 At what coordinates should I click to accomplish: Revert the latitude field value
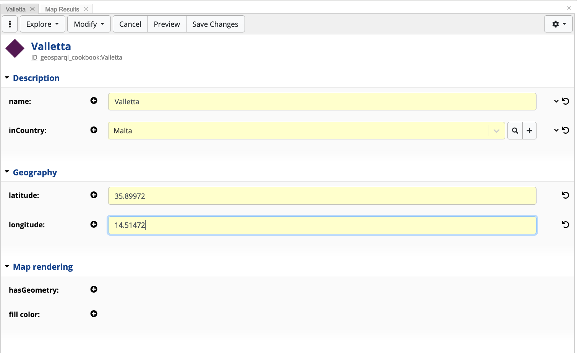pos(566,195)
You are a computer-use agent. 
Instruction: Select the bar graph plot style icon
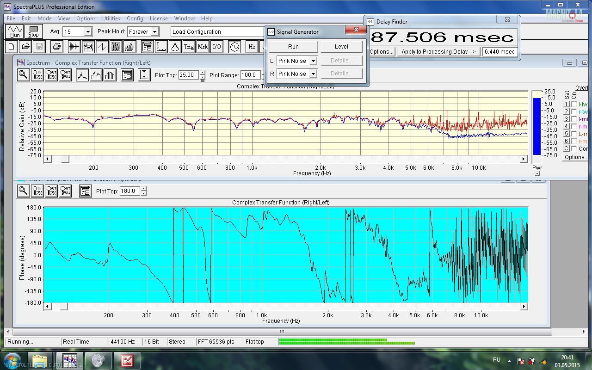tap(110, 75)
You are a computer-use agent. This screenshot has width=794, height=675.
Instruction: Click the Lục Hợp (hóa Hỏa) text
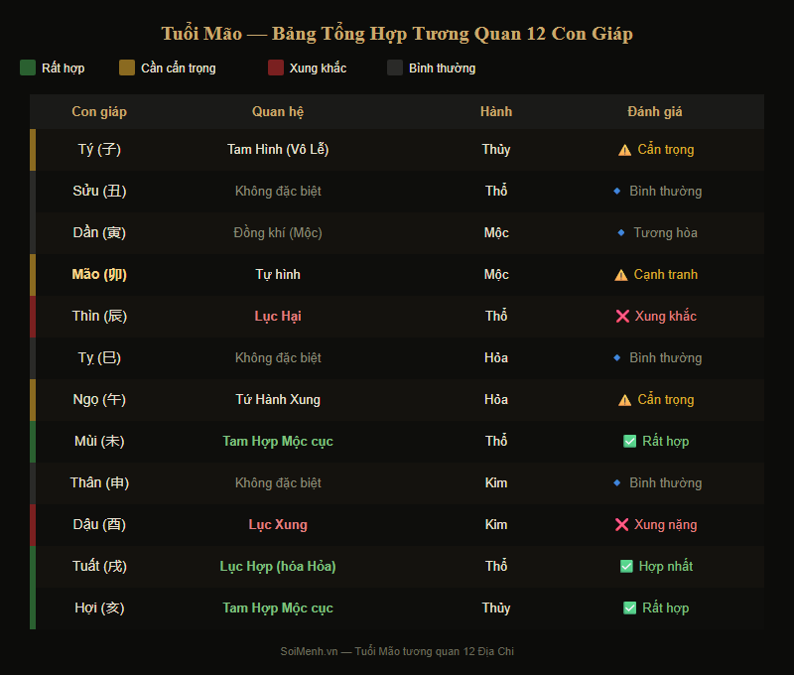coord(278,567)
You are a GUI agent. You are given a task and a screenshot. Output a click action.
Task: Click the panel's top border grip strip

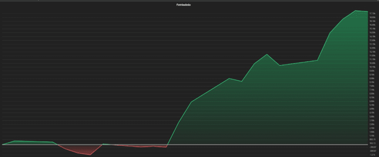(x=190, y=1)
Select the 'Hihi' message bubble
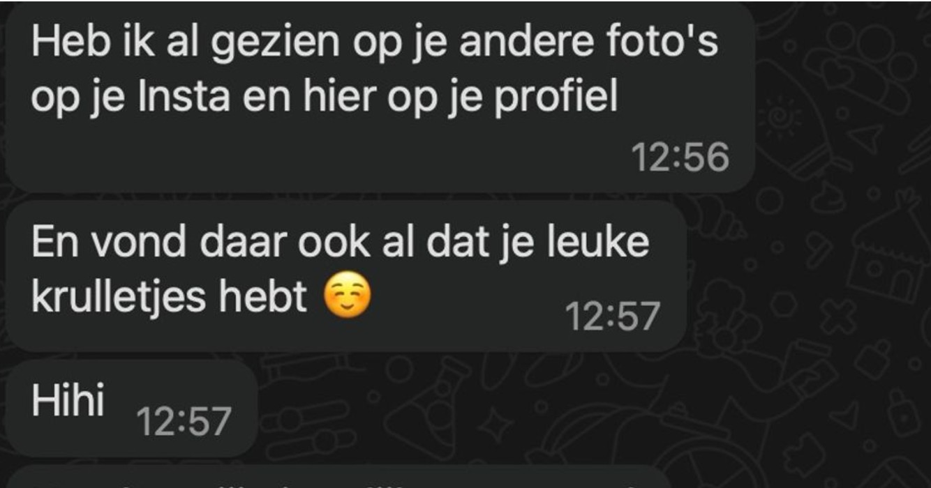931x488 pixels. 131,409
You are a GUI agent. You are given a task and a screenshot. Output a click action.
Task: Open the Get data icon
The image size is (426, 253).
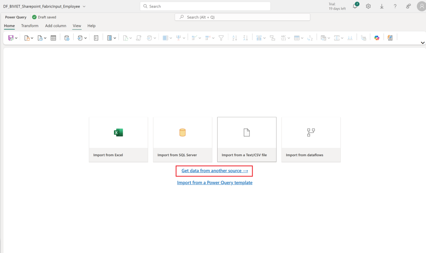(x=27, y=38)
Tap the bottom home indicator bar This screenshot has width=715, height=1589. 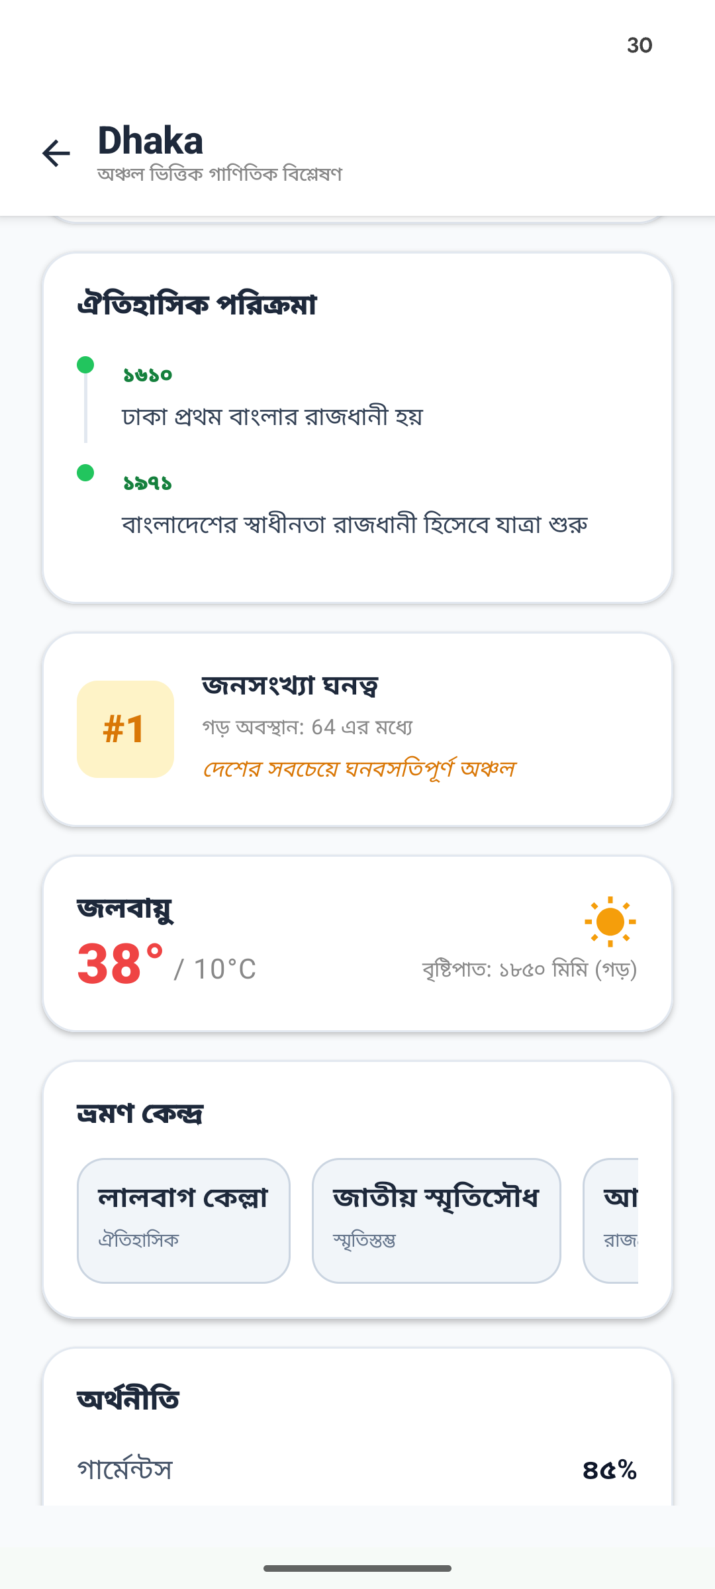358,1568
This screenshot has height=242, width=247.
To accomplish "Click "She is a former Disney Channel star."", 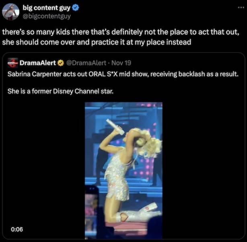I will pyautogui.click(x=60, y=92).
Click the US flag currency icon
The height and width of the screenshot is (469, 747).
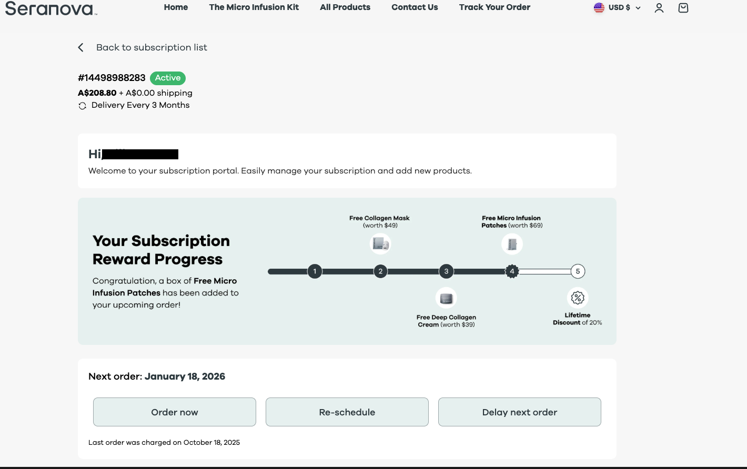[599, 8]
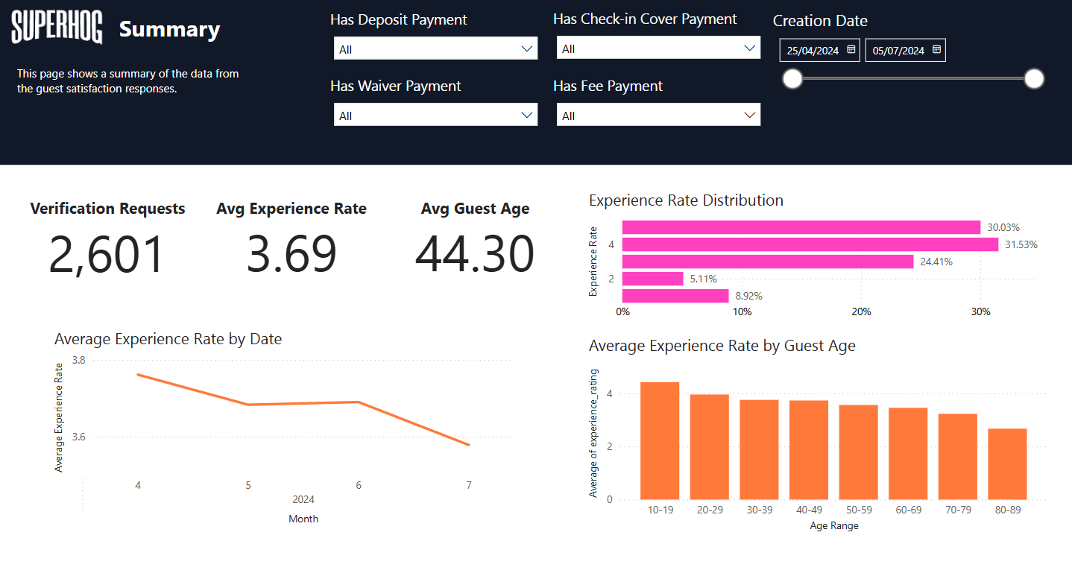Open the Has Fee Payment dropdown
Screen dimensions: 1072x576
pos(658,115)
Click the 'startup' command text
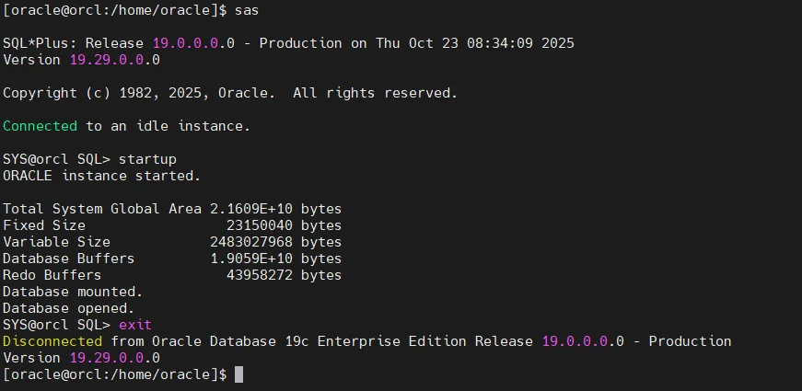This screenshot has height=391, width=802. click(x=148, y=159)
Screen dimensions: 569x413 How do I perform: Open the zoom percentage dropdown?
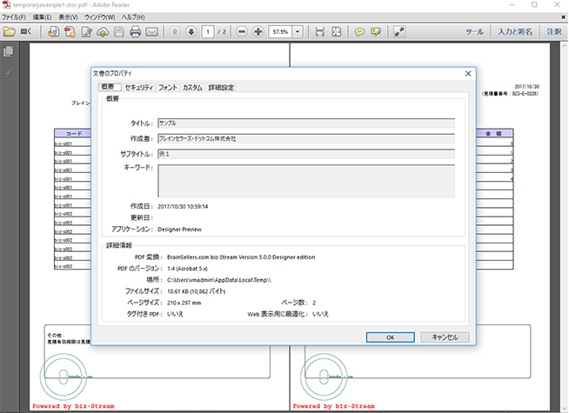pyautogui.click(x=298, y=31)
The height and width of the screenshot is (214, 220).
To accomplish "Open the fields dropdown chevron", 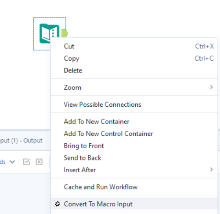I will coord(12,162).
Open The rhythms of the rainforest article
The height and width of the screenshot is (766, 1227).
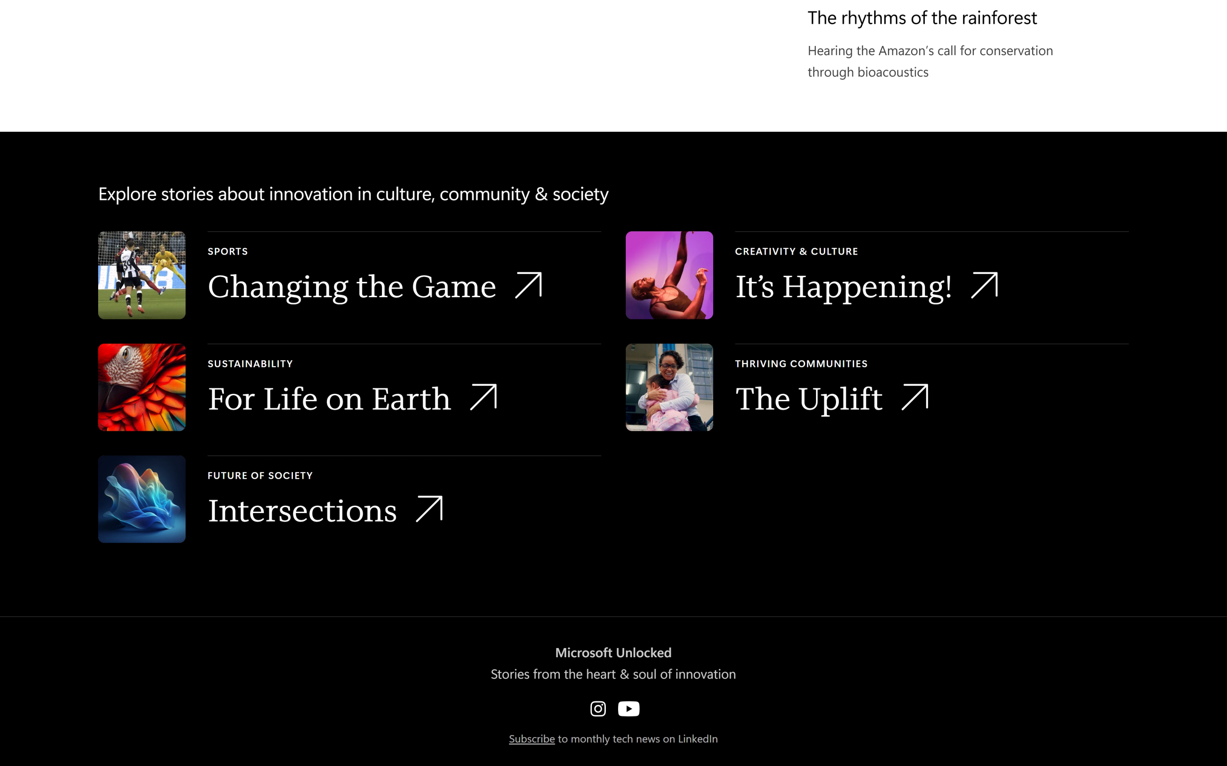point(922,18)
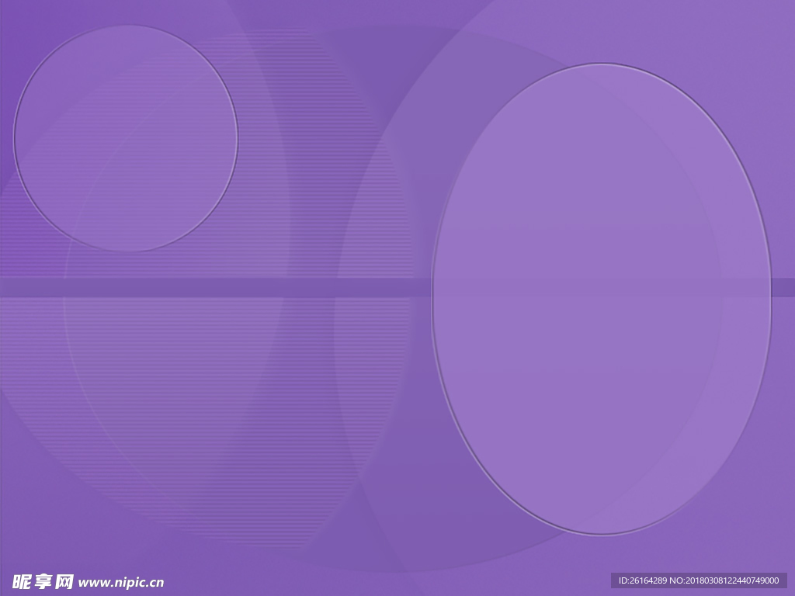Select the ID:26164289 watermark text
Screen dimensions: 795x596
643,580
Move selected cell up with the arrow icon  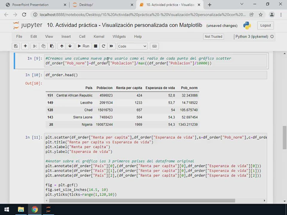(x=62, y=46)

Problem statement: Please return each line of the data above in which the word "computer" occurs.

Output for this exercise:
You are a computer-use agent. 
You are a computer-use agent. This screenshot has width=794, height=675.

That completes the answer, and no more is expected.